How S.Korea Beat Back N.Korean Gunboat

      November 12, 2009 09:56

      Arms experts and military officers say it was technological superiority that allowed South Korea to send a North Korean patrol boat scuttling back trailing a cloud of smoke across the Northern Limit Line after an incursion Monday.

      South Korea's 150-ton Chamsuri 325 speed boats and North Korea's 131-ton Shanghai class patrol boats are similar in size, and there are no major differences in their armament capacities. The Chamsuri is armed with 40 mm and 20 mm cannon and 12.7 mm K-6 machine guns. The main armaments of the North Korean patrol boat are 37 mm and 25 mm cannon. But the decisive factor is the ships' ability to deliver accurate fire.

      The cannon mounted on the Chamsuri are computer-controlled and capable of delivering accurate fire even when the boats are bobbing on choppy waters. The 40 mm cannon were made by Italian arms manufacturer Breda. The 20 mm Sea Vulcan gun is capable of firing between 2,700 and 3,300 rounds per minute on its targets. In contrast, North Korea's Shanghai class patrol boats were manufactured in the 1960s and their guns must be fired manually. That makes it difficult to focus fire on a single target while the vessels are bobbing up and down. The naval clash on Tuesday occurred amid 2 m waves and at a distance of 3.2 km. Experts say the computer-controlled armaments of the South Korean boat was probably able to sustain concentrated fire more accurately than the North Korean boat.

      Luck may also have played a role in the fact that no South Korean sailors were killed even though the Chamsuri was hit by around 15 rounds. But Navy officers say strengthened armaments, which were added since 2002, appear to have been the main reason. During the second naval clash in the West Sea in 2002, six South Korean sailors were killed, prompting the Navy to bolster the armor of Chamsuri boats.

      Another factor was the state-of-the-art "C4I" command and control system that serves as the nerve center of the Navy. The Second Naval Fleet Command operates the Korea Navy Tactical Data System, which enabled central command to assess and lead the engagement as if they were at the scene. The equipment used by North is believed to be at least a decade behind South Korea's.

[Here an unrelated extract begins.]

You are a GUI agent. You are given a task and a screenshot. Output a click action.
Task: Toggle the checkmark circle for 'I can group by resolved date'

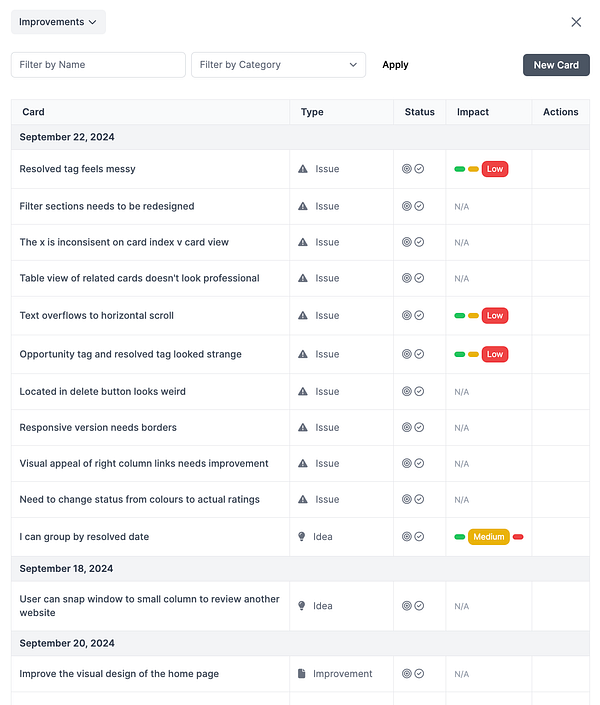tap(419, 537)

      North Korea vastly outnumbers South Korea in gunboats. But South Korea has the edge when it comes to the size and capability. The South has around 120 battleships and the North around 420, but the North has only three of more than 1,000 tons while the South has 10, including the 7,600-ton Aegis destroyer King Sejong and others in the 3,000 ton or higher class.

      But experts warn against complacency. The South Korean vessel is believed to have fired between 1,000 to 2,000 rounds at the North Korean patrol boat on Tuesday, which sustained heavy damage but did not sink, while the South Korean vessel was shot around 15 times. "Four South Korean vessels are said to have focused their attacks on one North Korean patrol boat, and it will take more analysis to determine whether effective offensive and response measures were taken," said Kim Sung-man, a former commander of operations at the South Korean Navy.